- **Job**
Repeat the records from the line with "How do I perform: Click" up to and including the line with "pos(35,553)", leaving the pictures out.

- **Material for this exercise**
╔══
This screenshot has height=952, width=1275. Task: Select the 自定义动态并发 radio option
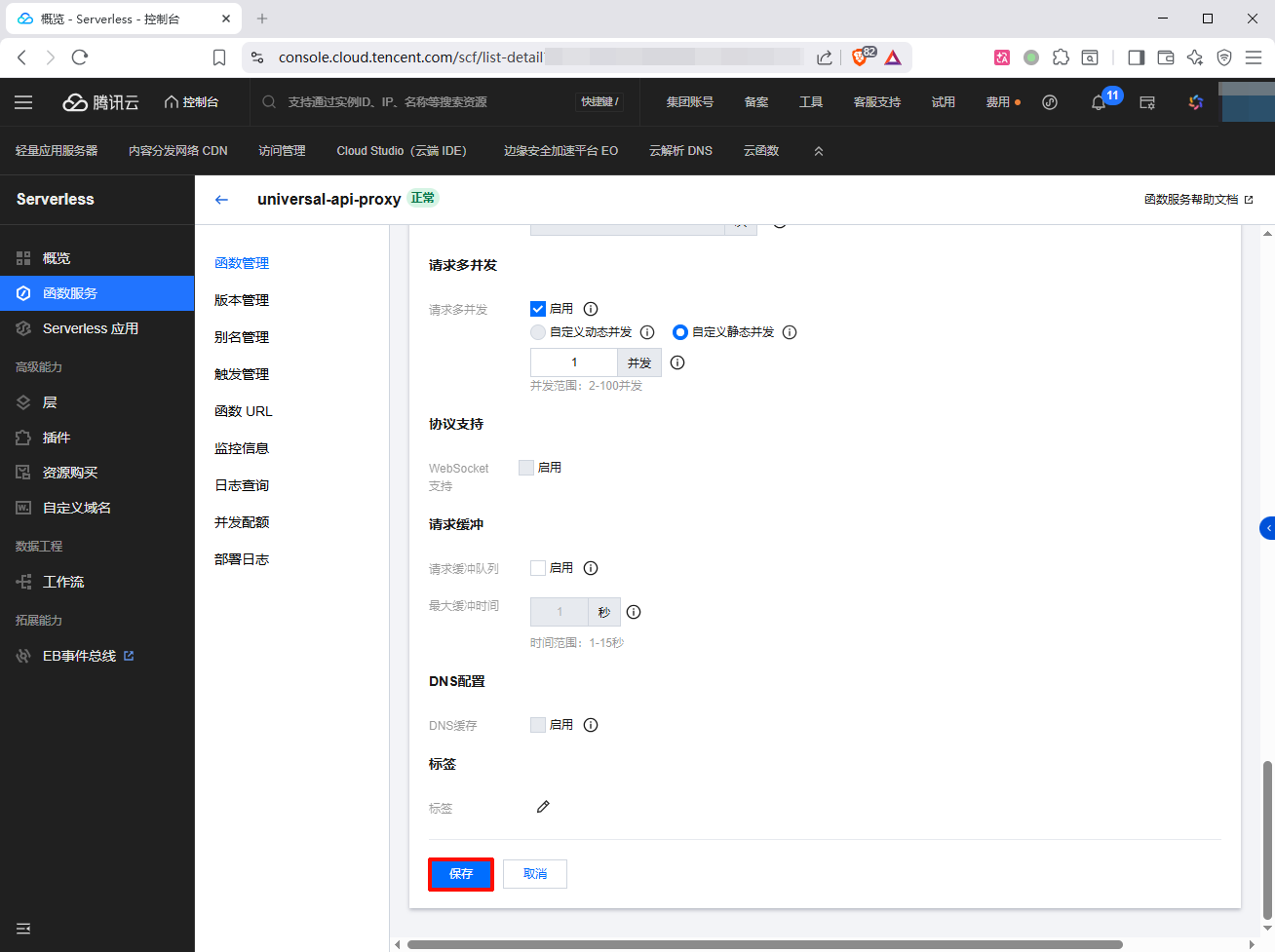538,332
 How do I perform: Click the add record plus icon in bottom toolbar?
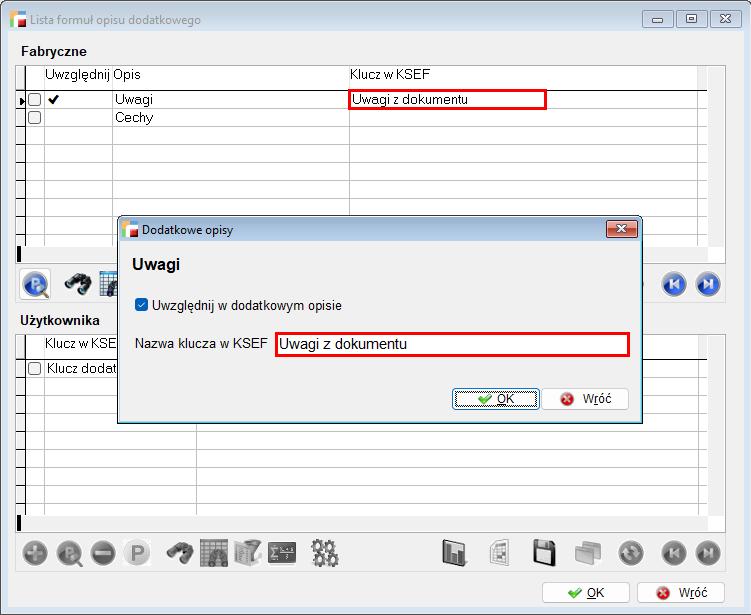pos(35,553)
╚══
╔══
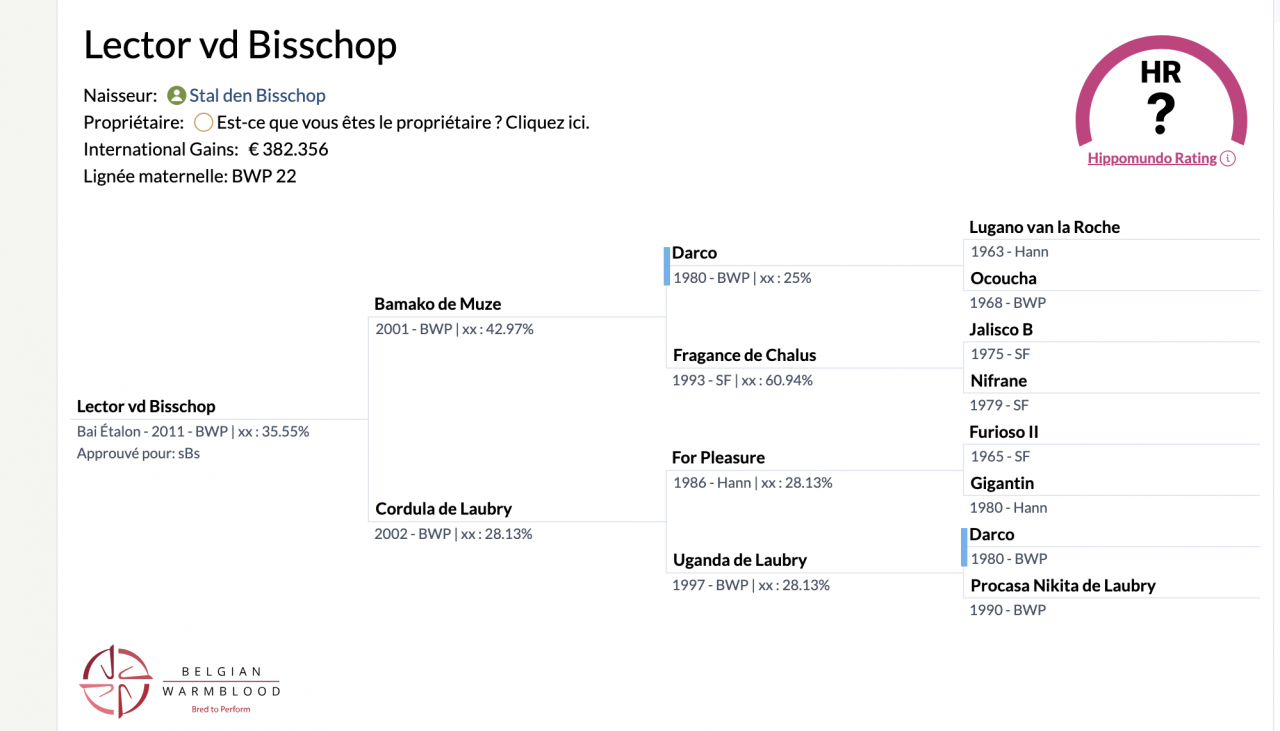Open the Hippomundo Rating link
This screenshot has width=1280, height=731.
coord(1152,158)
╚══
- **Full response**
 How do I perform: Click the add record plus icon in bottom toolbar?
pos(35,553)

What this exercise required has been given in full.